• Problem 1:
Could you reproduce, word for word, the stretch of the pig genome article from "Jim Ireland, a" through "practices, he stated."?
• Problem 2:
How might the pig genome article carry on past its last sentence? Write the next part of it.

• Text passage:

----

By KEVIN WALKER
EDINBURGH — T.J. Tabasco may not be the most famous pig in the world today, but she sure is important.
In 2002 scientists from the University of Illinois took a piece of skin from T.J.’s ear and, from it, generated a fibroblast cell line. This ultimately led to the draft pig genome, which was published in the Nov. 15 issue of Nature. The development has implications for both agriculture and medical research.
“Agriculture in particular will benefit fast,” said Alan Archibald of the Roslin Institute in Edinburgh, Scotland, in an article accompanying the research report; he is one of the paper’s lead authors. “The pig industry has an excellent track record for rapid adoption of new technologies and knowledge.”
Jim Ireland, a professor in the Department of Animal Science at Michigan State University and an expert on animal research issues, said the pig genome will lead to new genomic and diagnostic methods to improve the value of livestock pigs.
Because of the genome, advances in selection and breeding techniques will be much faster than would be the case otherwise. This will enhance the “genetic merit” of farm animals compared with traditional animal breeding practices, he stated.
“Producers can expect this new information to lead to farm animals with superior health, fertility and herd longevity,” Ireland explained.
These advances should, in turn, lead to reduced antibiotic use, as well as improvements in the growth, quantity and quality of milk, meat and eggs. In the end it should lead to a reduction in the use of stimulants, as well. For their part, consumers can expect high-quality animal products produced in the United States to remain abundant and relatively affordable, Ireland added.
In the research report the authors, which number more than 100, explain they have been able to acquire a better understanding of how pigs evolved, how domestic and wild pigs mixed together at different points in history and how Asian and European pigs mixed at different times.
The genome and associated research will help scientists exploit the similarities between pig and human physiologies. The pig is an important biomedical model.
In a podcast made available along with the article, geneticist and co-author Martin Groenen of Wageningen University in the Netherlands provided his own insights into the development.
“Of course, it’s a very important animal for agricultural use, and there’s still a lot of improvements in breeding going on. Another important aspect of the pig is that it’s also a biomedical model because of the similarity in physiology to humans,” he said.

----

• Recorded data:
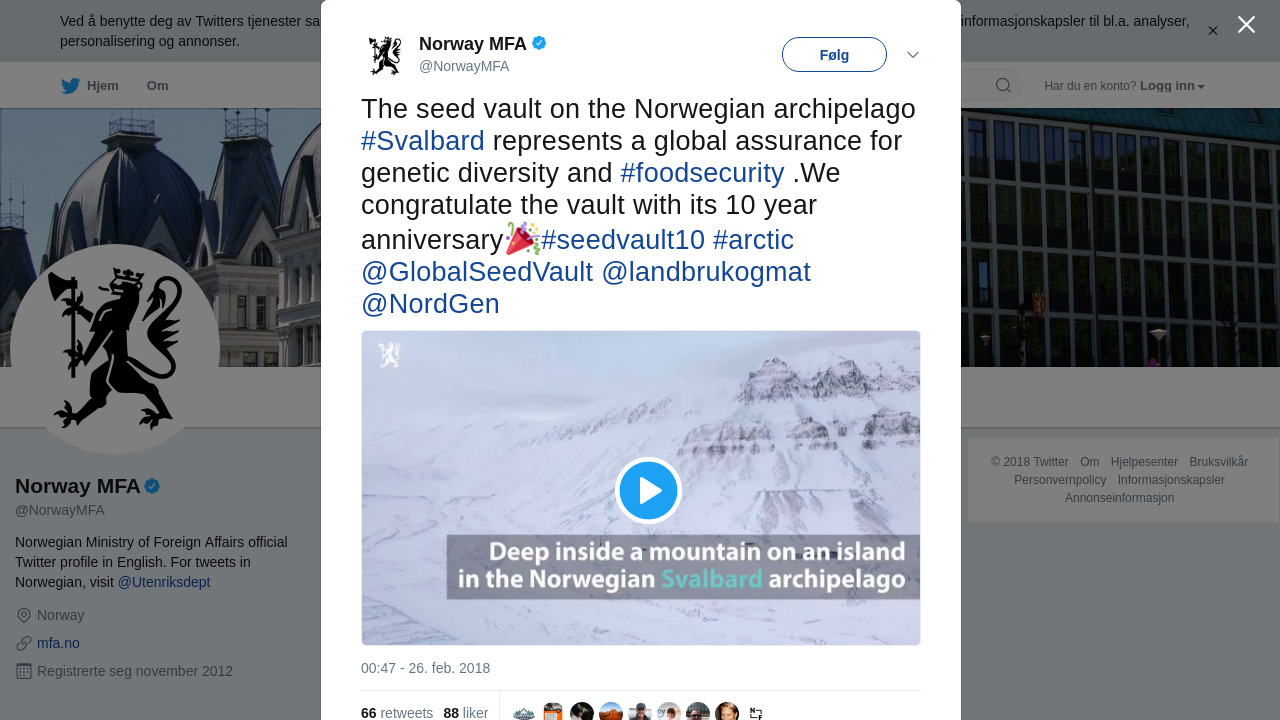The height and width of the screenshot is (720, 1280).
Task: Dismiss the cookie notice banner
Action: point(1213,31)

----

• Task response 1:
Jim Ireland, a professor in the Department of Animal Science at Michigan State University and an expert on animal research issues, said the pig genome will lead to new genomic and diagnostic methods to improve the value of livestock pigs.
Because of the genome, advances in selection and breeding techniques will be much faster than would be the case otherwise. This will enhance the “genetic merit” of farm animals compared with traditional animal breeding practices, he stated.

• Task response 2:
He said pigs are important because they can eat many foods humans can’t, which are considered waste products. As such, he said pigs turn what would otherwise be thrown away into a high-quality protein humans can consume.
Groenen noted the researchers have made genome sequences of other hogs as part of this research, including 10 wild boars. The scientists discovered a million genetic base pair positions that are different between Chinese wild boars and European wild boars. He noted that wild boars separated from domestic pigs about a million years ago.
Through the research they were able to discover Chinese domestic pigs are much closer to Chinese wild boars and European domestic pigs are much closer to European wild boars.
“It’s clear that they really formed two different groups,” Groenen explained.
But he said it was in the 18th and 19th centuries that breeders in the West began importing Chinese pigs to develop traits they thought were desirable. Therefore, today domestic pigs in the West possess much genetic material obtained from Chinese pigs.
Regarding biomedical research, Groenen said pigs possess a number of variants that also occur in humans, which are disease-related. He said these variants might not be important for pigs, but they sometimes are important for humans, including diseases that occur late in life, such as cancer.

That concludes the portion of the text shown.